Exercise brief —
Rewrite all of the lines below, replacing each "screenshot" with "screen capture" and keeping everything else unchanged. Leave the pictures out of your output.

Interface element records
■ ■ ■ ■ ■
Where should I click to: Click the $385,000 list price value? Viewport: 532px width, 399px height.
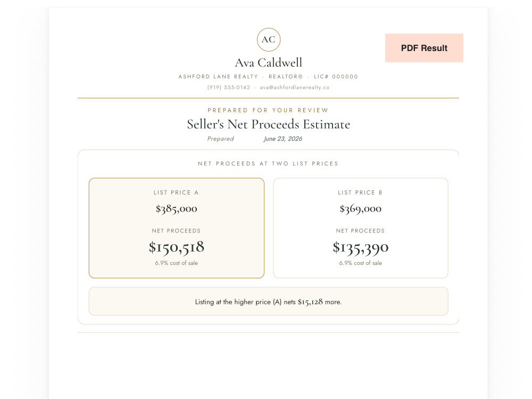[x=177, y=209]
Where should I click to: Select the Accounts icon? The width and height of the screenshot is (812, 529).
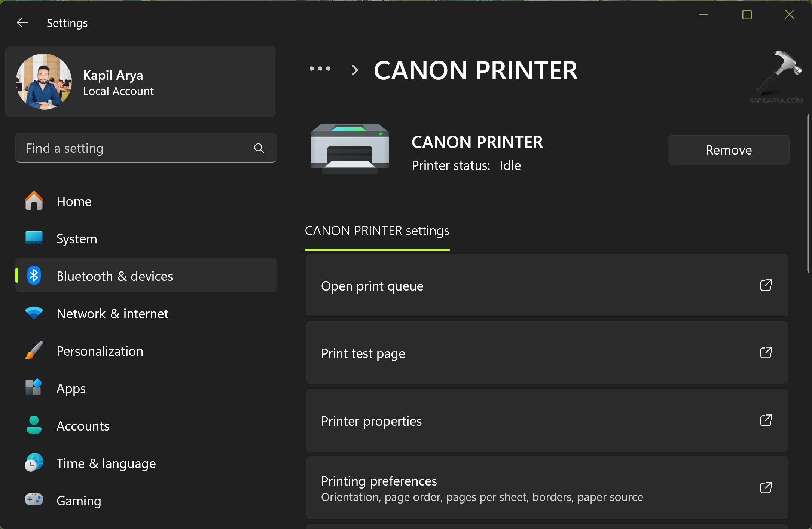coord(34,425)
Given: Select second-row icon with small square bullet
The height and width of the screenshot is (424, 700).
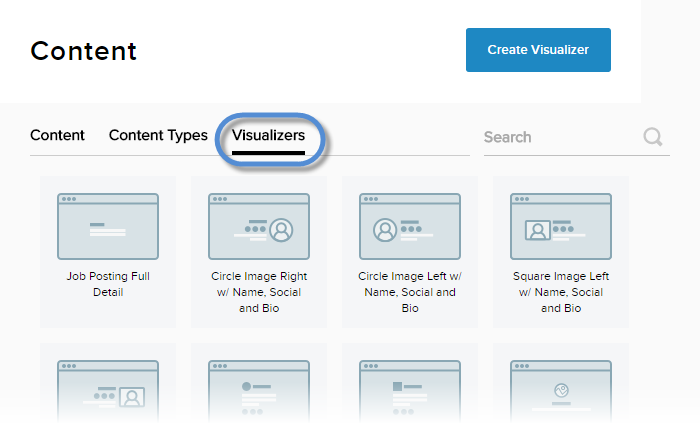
■ ■ ■ ■ ■
Solved exercise —
Where should I click to: Click the $385,000 list price value? Viewport: 532px width, 399px height.
[x=177, y=209]
Where should I click to: Select the Accounts icon? The width and height of the screen capture is (812, 529).
coord(34,425)
Given: Select second-row icon with small square bullet
The height and width of the screen capture is (424, 700).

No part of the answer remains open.